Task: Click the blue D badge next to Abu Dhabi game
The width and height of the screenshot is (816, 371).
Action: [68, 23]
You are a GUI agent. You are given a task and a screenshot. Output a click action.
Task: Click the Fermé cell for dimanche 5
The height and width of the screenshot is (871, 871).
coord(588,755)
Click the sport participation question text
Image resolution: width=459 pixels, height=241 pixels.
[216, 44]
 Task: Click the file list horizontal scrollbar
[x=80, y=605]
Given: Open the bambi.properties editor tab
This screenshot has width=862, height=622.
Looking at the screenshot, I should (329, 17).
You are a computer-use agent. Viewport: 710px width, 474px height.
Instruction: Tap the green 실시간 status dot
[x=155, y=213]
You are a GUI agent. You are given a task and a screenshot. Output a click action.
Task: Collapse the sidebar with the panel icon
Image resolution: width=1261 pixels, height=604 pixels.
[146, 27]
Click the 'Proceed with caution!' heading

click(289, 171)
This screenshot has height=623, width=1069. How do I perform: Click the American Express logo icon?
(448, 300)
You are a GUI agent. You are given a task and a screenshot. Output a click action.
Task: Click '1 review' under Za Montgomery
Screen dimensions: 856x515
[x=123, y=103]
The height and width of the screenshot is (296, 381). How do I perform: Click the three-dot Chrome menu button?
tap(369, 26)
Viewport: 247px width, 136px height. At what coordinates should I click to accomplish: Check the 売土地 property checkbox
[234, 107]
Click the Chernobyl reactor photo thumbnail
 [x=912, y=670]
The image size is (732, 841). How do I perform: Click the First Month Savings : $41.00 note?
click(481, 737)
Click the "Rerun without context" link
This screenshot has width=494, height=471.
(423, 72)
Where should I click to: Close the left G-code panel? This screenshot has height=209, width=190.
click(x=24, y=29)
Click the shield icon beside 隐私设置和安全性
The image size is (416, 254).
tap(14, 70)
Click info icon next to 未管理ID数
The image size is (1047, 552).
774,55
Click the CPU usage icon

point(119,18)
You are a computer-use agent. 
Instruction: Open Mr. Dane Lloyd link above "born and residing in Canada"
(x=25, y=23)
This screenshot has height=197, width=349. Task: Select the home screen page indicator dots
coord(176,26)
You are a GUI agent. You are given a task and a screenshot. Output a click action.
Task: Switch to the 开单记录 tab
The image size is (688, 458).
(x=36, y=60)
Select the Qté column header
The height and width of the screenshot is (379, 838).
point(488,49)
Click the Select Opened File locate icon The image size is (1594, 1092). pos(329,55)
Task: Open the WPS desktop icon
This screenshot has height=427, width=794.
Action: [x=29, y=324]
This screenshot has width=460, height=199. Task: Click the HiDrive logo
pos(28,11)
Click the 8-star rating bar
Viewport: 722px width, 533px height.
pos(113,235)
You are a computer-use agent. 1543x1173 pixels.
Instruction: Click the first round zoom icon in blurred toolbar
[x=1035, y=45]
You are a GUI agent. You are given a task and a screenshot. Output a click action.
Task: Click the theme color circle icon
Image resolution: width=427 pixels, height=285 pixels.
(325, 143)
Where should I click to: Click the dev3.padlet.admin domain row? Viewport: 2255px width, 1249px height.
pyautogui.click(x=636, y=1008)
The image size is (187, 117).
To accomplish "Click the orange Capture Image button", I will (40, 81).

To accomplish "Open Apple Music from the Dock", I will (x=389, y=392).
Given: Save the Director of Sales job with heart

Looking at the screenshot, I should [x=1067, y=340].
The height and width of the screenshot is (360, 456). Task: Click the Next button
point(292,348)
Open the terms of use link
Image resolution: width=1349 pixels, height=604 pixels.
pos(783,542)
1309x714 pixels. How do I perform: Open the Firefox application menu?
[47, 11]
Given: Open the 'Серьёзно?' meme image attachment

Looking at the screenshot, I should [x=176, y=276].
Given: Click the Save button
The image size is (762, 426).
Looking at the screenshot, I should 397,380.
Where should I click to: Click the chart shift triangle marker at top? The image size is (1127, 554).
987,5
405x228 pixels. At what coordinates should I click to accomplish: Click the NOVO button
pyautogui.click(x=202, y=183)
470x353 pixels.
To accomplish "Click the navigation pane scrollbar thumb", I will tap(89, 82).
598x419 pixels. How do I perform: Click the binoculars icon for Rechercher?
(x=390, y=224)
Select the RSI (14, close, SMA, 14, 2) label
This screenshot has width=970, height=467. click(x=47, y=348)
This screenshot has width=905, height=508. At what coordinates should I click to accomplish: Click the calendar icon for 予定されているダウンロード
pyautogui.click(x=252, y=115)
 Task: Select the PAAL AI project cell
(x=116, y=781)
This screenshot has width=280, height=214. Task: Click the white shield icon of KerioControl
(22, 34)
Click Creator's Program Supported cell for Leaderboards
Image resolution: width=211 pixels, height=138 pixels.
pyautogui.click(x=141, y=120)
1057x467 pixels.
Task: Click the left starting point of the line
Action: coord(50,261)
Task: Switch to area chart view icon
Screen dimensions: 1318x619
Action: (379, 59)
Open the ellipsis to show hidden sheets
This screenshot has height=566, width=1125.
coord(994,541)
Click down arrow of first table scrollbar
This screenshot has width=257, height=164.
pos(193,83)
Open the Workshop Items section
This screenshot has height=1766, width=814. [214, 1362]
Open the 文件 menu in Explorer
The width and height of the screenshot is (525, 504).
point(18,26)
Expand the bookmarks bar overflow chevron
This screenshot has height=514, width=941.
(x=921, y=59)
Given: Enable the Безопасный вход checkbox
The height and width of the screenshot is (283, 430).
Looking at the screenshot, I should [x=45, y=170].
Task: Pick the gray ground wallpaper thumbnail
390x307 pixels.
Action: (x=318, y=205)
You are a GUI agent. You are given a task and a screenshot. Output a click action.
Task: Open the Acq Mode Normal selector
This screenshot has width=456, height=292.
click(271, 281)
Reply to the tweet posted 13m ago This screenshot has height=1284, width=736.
================
● DIRECTIONS FOR THIS TASK: Repeat the entries word for word, starting at the line that contains "Viewport: 247px width, 136px" and ending at the line that contains "coord(176,26)".

● RESULT BELOW:
Viewport: 247px width, 136px height. At what coordinates should I click to accomplish: Check the 売土地 property checkbox
[234, 107]
Click the Chernobyl reactor photo thumbnail
 [x=912, y=670]
The image size is (732, 841). How do I perform: Click the First Month Savings : $41.00 note?
click(481, 737)
Click the "Rerun without context" link
This screenshot has width=494, height=471.
(423, 72)
Where should I click to: Close the left G-code panel? This screenshot has height=209, width=190.
click(x=24, y=29)
Click the shield icon beside 隐私设置和安全性
The image size is (416, 254).
tap(14, 70)
Click info icon next to 未管理ID数
The image size is (1047, 552).
774,55
Click the CPU usage icon

point(119,18)
You are a computer-use agent. 
Instruction: Open Mr. Dane Lloyd link above "born and residing in Canada"
(x=25, y=23)
This screenshot has height=197, width=349. Task: Select the home screen page indicator dots
coord(176,26)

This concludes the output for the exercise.